__Assignment__. Word for word, restate the lines of the listing below from the line with "The height and width of the screenshot is (675, 933)." through the line with "Click the note", and do not include the pictures.

__Provided information__.
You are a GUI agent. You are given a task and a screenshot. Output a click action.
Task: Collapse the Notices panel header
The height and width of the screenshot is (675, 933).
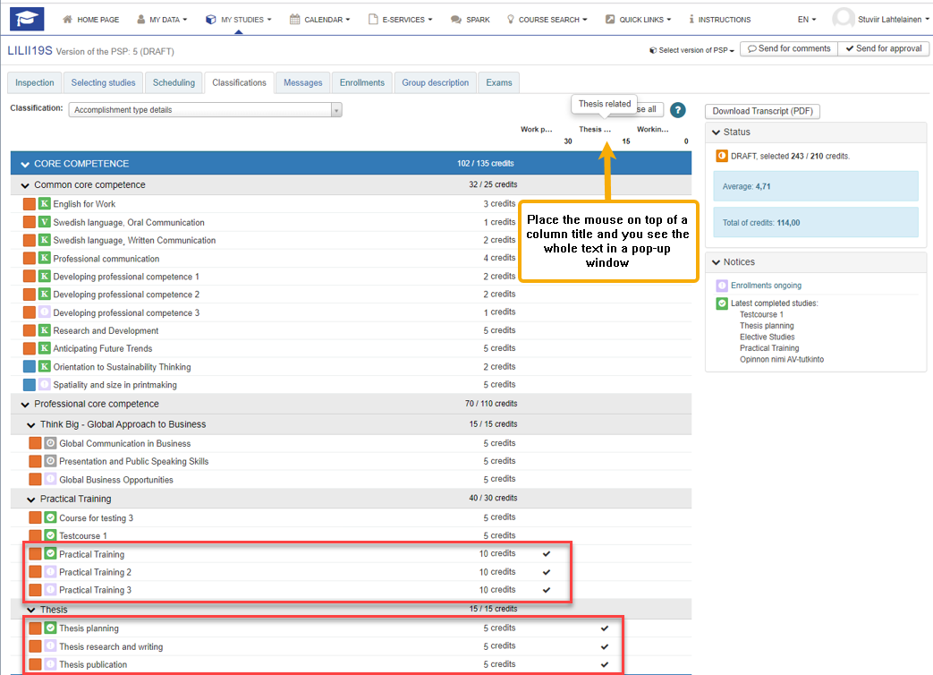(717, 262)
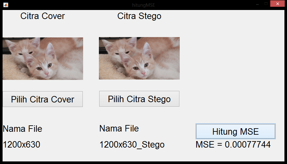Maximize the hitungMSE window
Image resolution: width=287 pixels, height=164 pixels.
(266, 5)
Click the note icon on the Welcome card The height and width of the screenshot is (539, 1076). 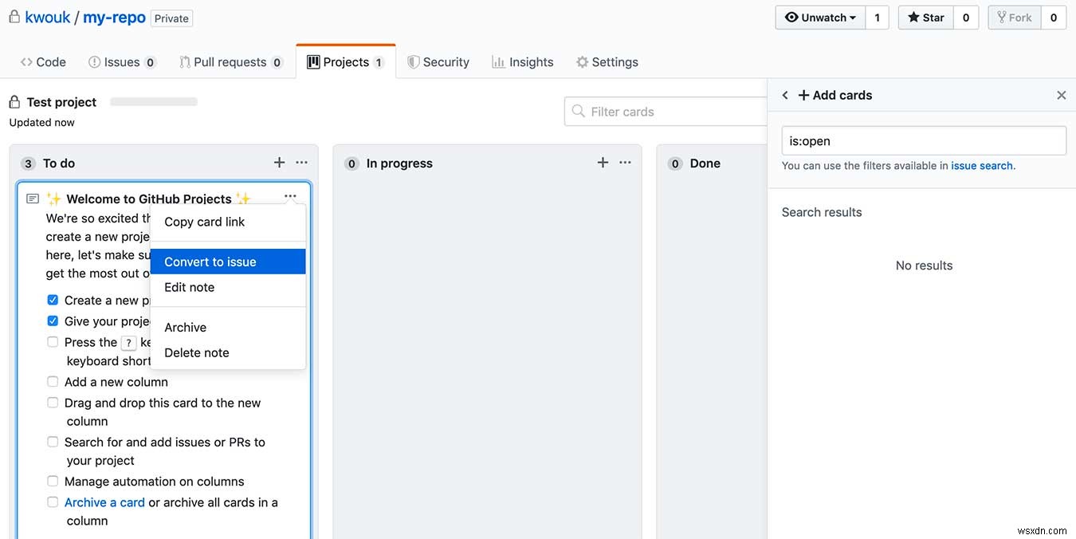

--

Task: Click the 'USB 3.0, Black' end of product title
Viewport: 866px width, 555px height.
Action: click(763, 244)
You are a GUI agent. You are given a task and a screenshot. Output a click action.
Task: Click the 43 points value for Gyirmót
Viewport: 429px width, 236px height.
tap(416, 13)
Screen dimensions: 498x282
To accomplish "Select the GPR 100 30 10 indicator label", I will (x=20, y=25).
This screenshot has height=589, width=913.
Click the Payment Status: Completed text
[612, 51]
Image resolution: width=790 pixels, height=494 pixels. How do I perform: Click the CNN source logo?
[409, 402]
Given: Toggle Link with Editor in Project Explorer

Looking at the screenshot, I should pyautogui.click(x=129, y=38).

__Answer space__.
The height and width of the screenshot is (675, 933).
(717, 262)
Maximize the hitungMSE window
Image resolution: width=287 pixels, height=164 pixels.
(266, 5)
Click the note icon on the Welcome card The height and width of the screenshot is (539, 1076). 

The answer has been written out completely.